▶ Excerpt to read
*** Block opens ***

Lead, copper levels shut down Norris school water taps

  • Kindergarten students from Pauline Webster's class walk to the school bus to see what it is like the day before the first day of school Tuesday, Aug. 30, at William E. Norris School in Southampton. Gazette Staff/Andrew Whitaker

@kate_ashworth
Published: 2/14/2017 11:51:35 PM

SOUTHAMPTON — Water faucets at William E. Norris School have been shut down after recent test results revealed samples contained traces of elevated lead and copper levels that exceed state regulations.

The school is providing bottled water to students and staff and taps have been turned off, officials said in a letter to the school community announcing the recent sampling results.

The results came from a voluntary state program calling for increased water testing that aims to allow officials to identify and remove plumbing fixtures that may be leaching lead or copper into drinking water.

The recent lead and copper sampling found that one tap had exceeded state lead levels requiring action to fix the problem, while other taps — the letter did not specify how many — exceeded state and federal copper levels that require corrective measures. The maximum permissible level for lead in drinking water is 0.015 milligrams per liter and the level for copper in drinking water is 1.3 milligrams per liter.

“Lead is not believed to be in our water source but plumbing and fixtures in our buildings may contain lead, resulting in an increase in the lead content in tap water,” Superintendent Craig Jurgensen and Principal Aliza Pluta wrote in the letter. “Exposure to lead is a concern because lead is a toxic metal that has a range of adverse health effects.”

Copper is also not believed to be in the water source but plumbing and fixtures in the school buildings may contain copper. Copper is a necessary micronutrient and is needed in “trace” amounts for good health. But too much copper in the diet or in drinking water may cause health problems.

“The administration takes these results very seriously and is moving immediately to safeguard the health of the students, faculty and staff,” Jurgensen and Pluta wrote.

Jurgensen said even though many of the taps that failed the sampling tests are not used often, school officials still made the decision to turn off taps for the time being.

The school is implementing a flushing and water use plan to safeguard against lead and copper exposure from drinking water at outlets that are found to be above the action levels for lead and copper.

This includes daily flushing of water fountains and faucets at sinks, and the limitation of water consumption to cold-water faucets for food and beverage preparation, the letter states. The plan also includes routine water testing of these taps.

While the town of Southampton is the source of the school’s water supply, Jurgensen said the town undergoes regular testing.

The recent in-depth sampling of all the taps at the Norris School was done through the assistance program through Massachusetts Department of Environmental Protection and University of Massachusetts Amherst.

Gov. Charlie Baker and state Treasurer Deb Goldberg launched the Assistance Program for Lead in School Drinking Water in 2016 to help public schools test for lead and copper in drinking water. The effort is funded by $2 million from the Massachusetts Clean Water Trust.

“We will undertake efforts to determine the cause of this lead and copper Action Level exceedance and evaluate the adequacy of our existing corrosion control system,” the letter states.

Other school districts in western Massachusetts, including Amherst and Granby, have had elevated levels of lead and copper in drinking water.

*** Block closes ***

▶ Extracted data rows
*** Block opens ***

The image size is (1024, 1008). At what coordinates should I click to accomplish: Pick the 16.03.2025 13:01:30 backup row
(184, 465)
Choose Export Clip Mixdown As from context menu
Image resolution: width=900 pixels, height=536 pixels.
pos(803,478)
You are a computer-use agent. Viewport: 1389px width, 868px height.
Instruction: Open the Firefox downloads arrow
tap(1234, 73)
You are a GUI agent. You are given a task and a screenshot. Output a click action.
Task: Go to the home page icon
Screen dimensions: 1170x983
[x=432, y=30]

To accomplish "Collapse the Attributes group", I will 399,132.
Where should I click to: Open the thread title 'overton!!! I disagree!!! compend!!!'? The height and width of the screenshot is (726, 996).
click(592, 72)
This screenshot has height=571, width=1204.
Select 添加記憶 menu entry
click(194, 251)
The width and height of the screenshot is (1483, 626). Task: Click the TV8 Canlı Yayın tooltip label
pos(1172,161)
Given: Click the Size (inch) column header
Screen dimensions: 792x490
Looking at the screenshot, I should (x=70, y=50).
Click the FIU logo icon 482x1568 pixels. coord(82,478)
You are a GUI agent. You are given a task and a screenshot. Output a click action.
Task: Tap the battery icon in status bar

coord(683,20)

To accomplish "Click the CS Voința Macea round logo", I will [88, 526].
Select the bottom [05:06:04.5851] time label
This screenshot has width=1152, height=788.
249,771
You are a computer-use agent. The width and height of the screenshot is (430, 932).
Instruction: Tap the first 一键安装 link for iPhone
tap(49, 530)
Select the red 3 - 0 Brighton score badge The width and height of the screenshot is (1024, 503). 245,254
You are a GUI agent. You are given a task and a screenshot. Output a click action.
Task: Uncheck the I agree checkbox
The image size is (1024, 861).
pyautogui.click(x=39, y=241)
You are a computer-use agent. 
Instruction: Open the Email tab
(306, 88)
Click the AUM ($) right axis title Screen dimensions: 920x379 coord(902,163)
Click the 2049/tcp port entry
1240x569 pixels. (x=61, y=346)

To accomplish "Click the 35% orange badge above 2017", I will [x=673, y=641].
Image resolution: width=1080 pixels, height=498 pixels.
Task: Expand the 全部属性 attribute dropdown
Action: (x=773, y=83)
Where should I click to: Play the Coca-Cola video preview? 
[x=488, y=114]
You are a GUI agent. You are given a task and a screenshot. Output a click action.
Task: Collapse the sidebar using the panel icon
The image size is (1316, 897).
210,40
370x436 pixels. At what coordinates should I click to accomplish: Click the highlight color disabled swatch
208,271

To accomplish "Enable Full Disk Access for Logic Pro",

*** Block closes ***

▶ Task requirements
In the news story about water taps at the Norris School, what is the maximum permissible level for copper in drinking water?

▶ Answer box
1.3 milligrams per liter